The Canada Revenue Agency (CRA) recently requested that the stay against Delta Bio-Tech Inc. be lifted to the extent necessary to allow it to assess Delta-9’s CEO, John Arbuthnot, and the company’s other directors for unremitted excise duties before Delta 9’s liability for them is transferred to a new company, ResidualCo.
The Justice of the Court, Michael A. Marion, said the CRA submitted its objections too late, and lifting the stay against Delta 9 would negatively harm the associated deals the company is making to address the dire financial situation that led to its filing for creditor protection in July 2024, and also entering into an agreement with FIKA. This was in response to an “aggressive” move by Delta 9’s largest creditor, SNDL Inc, in May 2024.
The judge wrote that the CRA’s request would put all of these deals at risk, further jeopardizing its ability to recoup any of the excise tax it is due.
“While it is true that Delta 9 misused funds owed to CRA for other purposes,” writes the judge, “it appears to have been to attempt to maintain the business as a going concern during tumultuous times in a new industry.
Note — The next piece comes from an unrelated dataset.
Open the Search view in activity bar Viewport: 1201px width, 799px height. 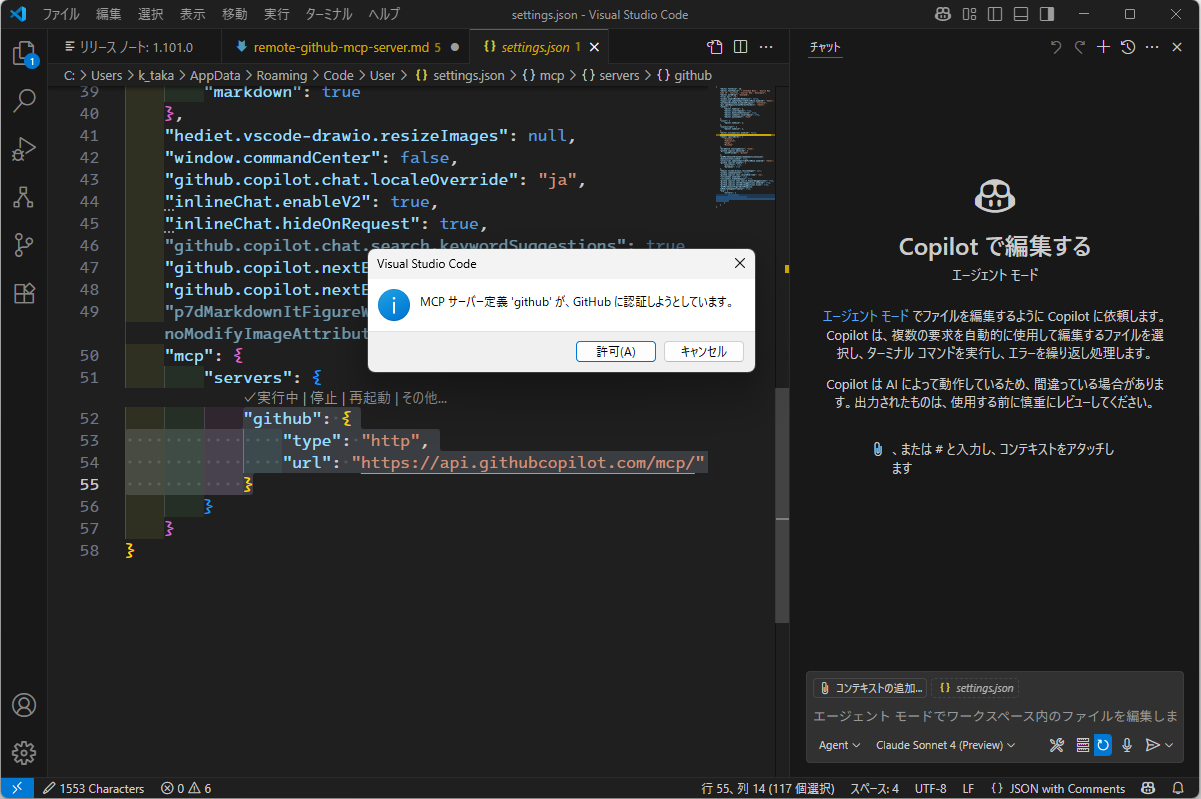(24, 100)
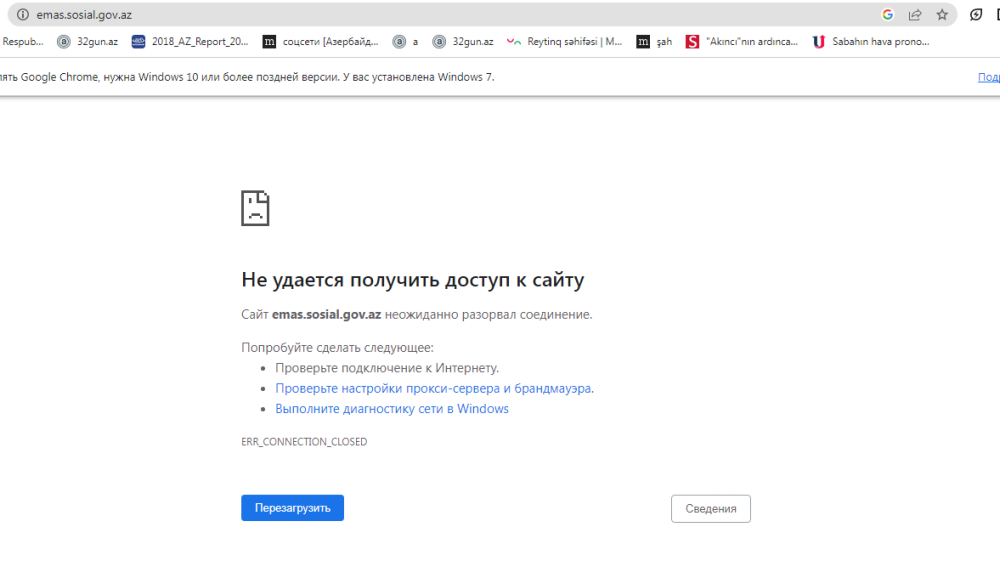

This is not an excuse but is a relevant factor, particularly given that the Arrears appear to have accumulated over an extended period and CRA did not strictly enforce its rights.
“In the CCAA proceedings, CRA waited to see how things unfolded, including whether the Bio-Tech SISP process might garner a qualifying bid that would generate CRA better recovery. Then, at the last possible moment, CRA asked the Court to reject the Bio-Tech directors’ release and lift the Stay in its favour without a filed application or supporting evidence. CRA has not proven, on this record, that Arbuthnot or former directors did not act in good faith…The evidence and arguments from other Hearing participants, including the Monitor as court officer, suggests Arbuthnot has been acting in good faith.”